The way undergrads are taught doesn't have to be the way you describe. And learning by having clear learning objectives, including assignments and grades, is very useful. Not everyone is good at learning everything themselves, and not everyone will have learned the relevant skills in their undergrad. Part of what grad courses do is begin to train you to teach yourself what you need to know, because there isn't always going to be a class for everything you need to know. Classes also useful in a variety of other (social and professional) aspects, e.g. getting an entire cohort together in the same room, so they get to know each other and learn to share ideas. If done well, collaborations will form that could inform research. And you as a student learn who I am as an instructor, you learn about my teaching style, about my interests, and about our compatibility as a potential advisor/advisee. In other words, coursework helps not only in leveling the playing field so that everyone in the program has some common shared knowledge that is driven by the interests and expertise of the faculty, but it also creates a community where ideas can be shared, people get to know each other better, and collaborations can be formed. Those things could, but often won't just emerge if everyone works in their office in isolation and don't get to interact with others. 

I agree with this. During my master's, it was really the assignments we had in my classes (look up a specific topic and present it to the class, read certain books, articles, and original sources), that introduced me to the various archives in my field, gave me an idea of where academics find the most recent or most read sources from, and instilled in me the intellectual curiosity that gave me the courage to apply to the PhD programs I did.

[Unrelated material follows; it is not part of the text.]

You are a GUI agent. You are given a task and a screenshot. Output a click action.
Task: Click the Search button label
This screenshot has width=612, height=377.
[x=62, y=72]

Edited by ThousandsHardships
Posted
On 4/5/2017 at 11:33 PM, fuzzylogician said:

The way undergrads are taught doesn't have to be the way you describe. And learning by having clear learning objectives, including assignments and grades, is very useful. Not everyone is good at learning everything themselves, and not everyone will have learned the relevant skills in their undergrad. Part of what grad courses do is begin to train you to teach yourself what you need to know, because there isn't always going to be a class for everything you need to know. Classes also useful in a variety of other (social and professional) aspects, e.g. getting an entire cohort together in the same room, so they get to know each other and learn to share ideas. If done well, collaborations will form that could inform research. And you as a student learn who I am as an instructor, you learn about my teaching style, about my interests, and about our compatibility as a potential advisor/advisee. In other words, coursework helps not only in leveling the playing field so that everyone in the program has some common shared knowledge that is driven by the interests and expertise of the faculty, but it also creates a community where ideas can be shared, people get to know each other better, and collaborations can be formed. Those things could, but often won't just emerge if everyone works in their office in isolation and don't get to interact with others. 

Maybe the idea is better implemented in some systems than others and it has not been so in my experience. The only time I ever got a relatively good grasp of things and produced good work was when I was left completely alone.